The Shift: From Guidelines to Intent



Instead of saying:


“Follow these standards”


You move to:


“Execute this intent”


This is the foundation of Intent-Driven Engineering.





What Is Intent-Driven Engineering?



Intent-Driven Engineering is a model where:


  • Work starts from a structured intent file

  • The intent defines inputs, outputs, and success

  • Systems are generated and validated from that intent

  • Architecture becomes executable, repeatable, and measurable



The intent file is not documentation.

The intent file is the system.





How Architects Should Start a Project (The Right Way)



Here’s the part most people overcomplicate.


You do not start with a massive framework.


You start simple.





Step 1: Create a Minimal Repo


project/

├── intents/

│   └── build_api.intent.md

├── src/

├── tests/

└── README.md

That’s it.


No over-engineering.
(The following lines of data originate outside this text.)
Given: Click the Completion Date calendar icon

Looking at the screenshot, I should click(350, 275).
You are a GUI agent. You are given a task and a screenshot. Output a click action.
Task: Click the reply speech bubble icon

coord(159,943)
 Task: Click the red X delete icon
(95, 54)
No ceremony.





Step 2: Define ONE Intent



Example:

# Intent: Build Spring Boot API with Swagger


Inputs:

- API name

- endpoints

- request/response models


Outputs:

- Spring Boot project

- Controllers

- DTOs

- OpenAPI spec

- Swagger UI enabled


Success:

- App runs

- Swagger loads

- Endpoint returns 200


Executor:

- claude_code

This single file replaces:


  • scattered requirements

  • inconsistent scaffolding

  • tribal knowledge






Step 3: Execute and Validate



Now the architect ensures:


  • The API runs

  • Swagger is generated

  • Contracts are correct

  • Output is consistent



👉 This is architecture in action—not theory.
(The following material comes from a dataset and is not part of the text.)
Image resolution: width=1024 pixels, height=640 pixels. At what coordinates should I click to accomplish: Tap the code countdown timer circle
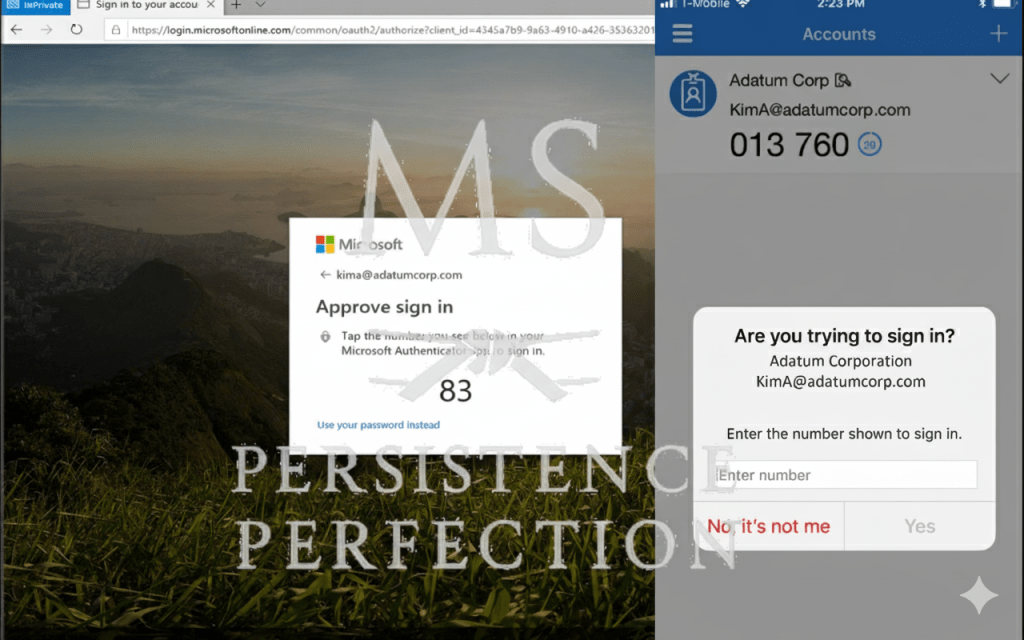click(x=869, y=145)
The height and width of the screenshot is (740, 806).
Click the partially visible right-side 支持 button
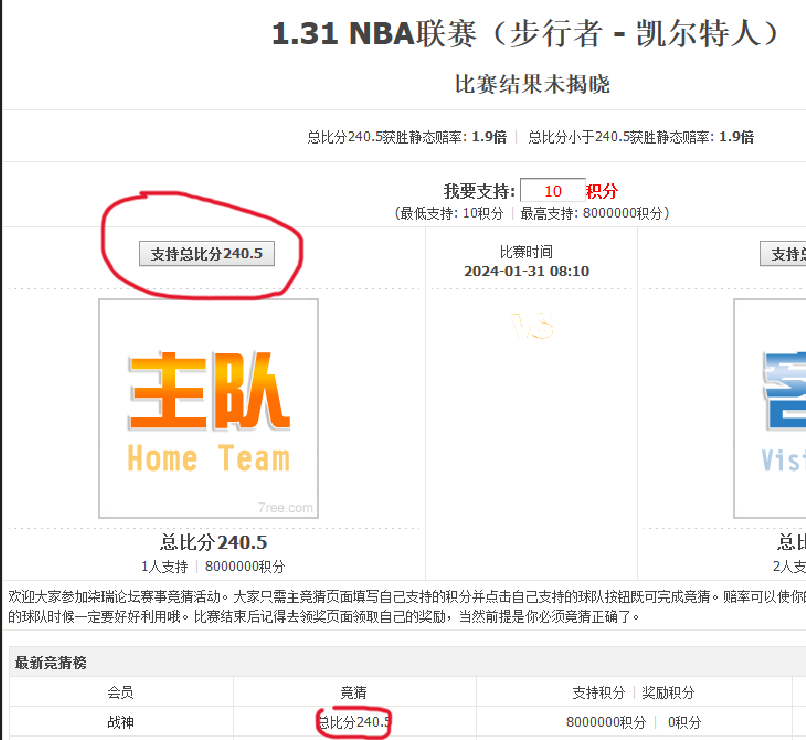point(783,254)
Naming Conventions: The Architect’s Hidden Superpower



Naming is not cosmetic.


It’s how systems communicate intent.


Bad naming creates:


  • confusion

  • duplication

  • integration failures



Good naming creates:


  • clarity

  • discoverability

  • scalability






Project Naming



Use consistent patterns:

<domain>-<capability>-<type>

Examples:


  • customer-provisioning-api

  • order-processing-service

  • billing-event-processor






Intent Naming


<sequence>_<action>_<object>.intent.md

Examples:


  • 001_generate_api_contract.intent.md

  • 002_build_spring_service.intent.md

  • 003_generate_tests.intent.md






Pipeline Naming


<object>_<lifecycle>.pipeline.md

Examples:


  • api_delivery.pipeline.md

  • service_release.pipeline.md






Why This Matters



Because now:


  • Anyone can understand the system instantly

  • Automation becomes predictable

  • Scaling across teams becomes possible






Typing: Where Most Teams Fail



This is critical.


Most teams treat inputs like this:

{

  "data": "something"

}

That’s not engineering. That’s guessing.





Architect’s Responsibility



Define typed inputs and outputs.


Example:

inputs:

  api_name: string

  endpoints:

    - path: string

      method: GET | POST | PUT | DELETE

      request_model: object

      response_model: object

Now:


  • Systems can validate automatically

  • APIs are consistent

  • Errors are reduced early






When to Scale the System (Important)



Do NOT start with a massive architecture.


Add layers only when needed:

Problem

Add

Repeating patterns

intent-library

Multi-step flows

pipelines

Inconsistency

success criteria

Team growth

governance

Production risk

evidence tracking





The Architect’s Real Role (Reframed)



The architect is not:


  • A document writer

  • A diagram creator

  • A gatekeeper



The architect is:


The designer of a system that produces consistent, scalable, high-quality outcomes—every time.





Why This Matters Now



We are moving from:


  • Manual coding → Assisted coding

  • Prompting → Systems

  • Individuals → Platforms



And the teams that win will be the ones that:


  • Encode knowledge

  • Standardize execution

  • Scale without chaos






Key Takeaways



  • Start simple: one repo, one intent

  • Focus on execution, not theory

  • Use consistent naming conventions

  • Enforce typed inputs and outputs

  • Grow the system only when needed

  • Treat architecture as executable intent, not documentation






Final Thought



If your team still starts projects by copying old repos and guessing structure…


You don’t have an architecture.


You have habits.


👉 It’s time to move beyond prompts.


👉 It’s time to move toward Intent-Driven Engineering.




If you come back to this later, remember this one line:


Start with one intent. Prove it works. Then build the system around it.